Pekka Buttler, 12/2022
The table below summarizes the lens’ key specifications (measurements based on pictured sample):
|Brand:||Nikon||Lens name||NIKKOR 105mm 1:2.5|
|Focal length(s)1||105 mm||Angle-of-view2||23°20|
|Maximum Aperture||f/1.8||In Production||1981-2005|
|Lens mount||Nikon F||Subfamily (if applicable)||Ai-s-type|
|Length3||80,2 mm||Diameter4||78,9 mm|
|Filter ring diameter||62 mm||Weight||565 grams|
|Lens element count||5||Lens group count||5|
|Aperture blades (S/R/C)5||9||Focus throw||140 °|
|Minimum focusing distance||1,0 m||Maximum magnification||1:7,6|
|Has manual aperture ring||YES||Has Manual focus ring||YES|
• Until the 2016 introduction of the Nikkor AF-S 105/1.4, this lens has been the largest-aperture 105 mm lens ever produced by Nikon.
• This lens was a unique product, and has only ever been produced as an Ai-s version.
• With roughly 40 000 copies, it’s a relatively rare lens.
• Alike many Ai-s lenses, this lens featured an integrated hood.
• As is plain to see, my copy has suffered a major collision, which – luckily – shows no opticaleffect.
A brief genealogy of Nikon SLR lens types
Nikon is undoubtedly one of the great names in 35 mm SLR photography. The Nikon F mount has been in continuous production since 1959. During that time, the mount has developed/changed in some detail, however without ever fully sacrificing compatibility.
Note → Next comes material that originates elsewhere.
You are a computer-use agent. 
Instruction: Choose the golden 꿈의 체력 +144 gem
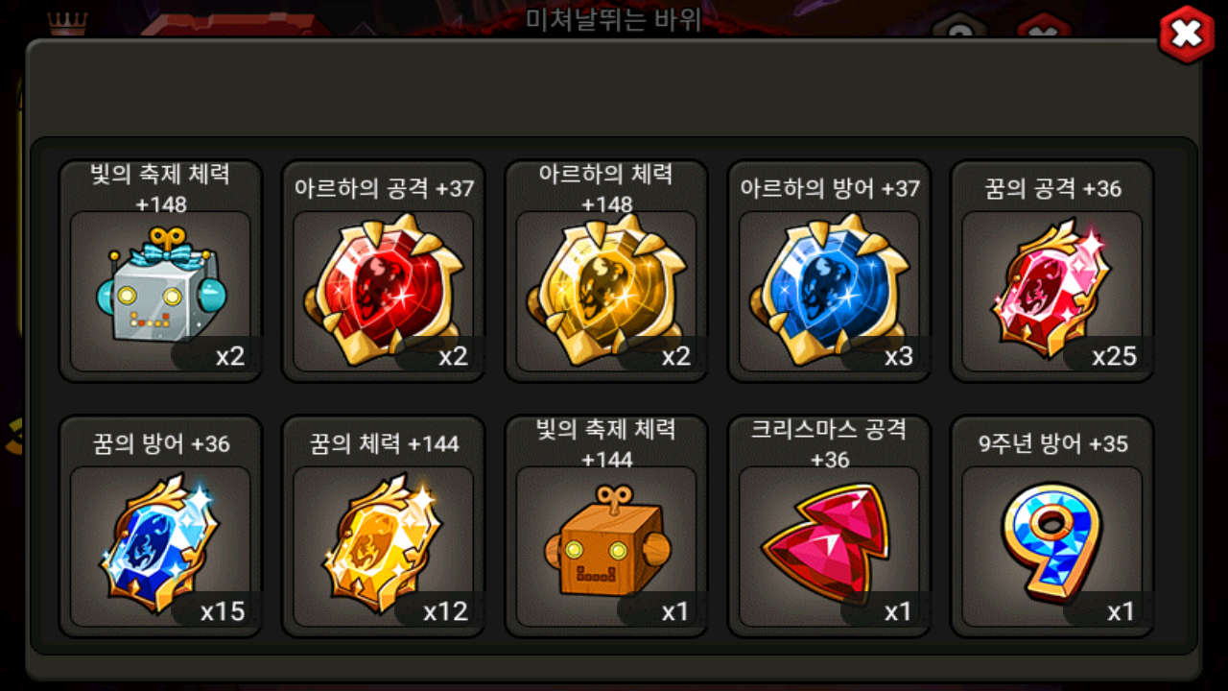point(382,544)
In short (a longer version is here), the development of Nikon’s SLR lenses can be traced as follows:
• 1959–1977: Pre-Ai. Manual focus lenses that use ‘rabbit ears’ to communicate selected aperture with the camera body. Pre-Ai lenses can further be subdivided into
• F-type (1959–early 1970s: metal focus ring and single-coated),
• C-type (early 1970s–mid 1970s: metal focus ring and multicoated), and
• K-type (mid 1970s to 1977: rubber focus ring and multicoated).
A significant share of remaining Pre-Ai lenses have since been converted to Ai-spec (Ai’d)
• 1977–1986: Ai and Ai-s. Manual focus lenses that may have ‘rabbit ears’ for backward compatibility, but are designed to communicate selected aperture with the camera body through indentations in base of aperture control ring.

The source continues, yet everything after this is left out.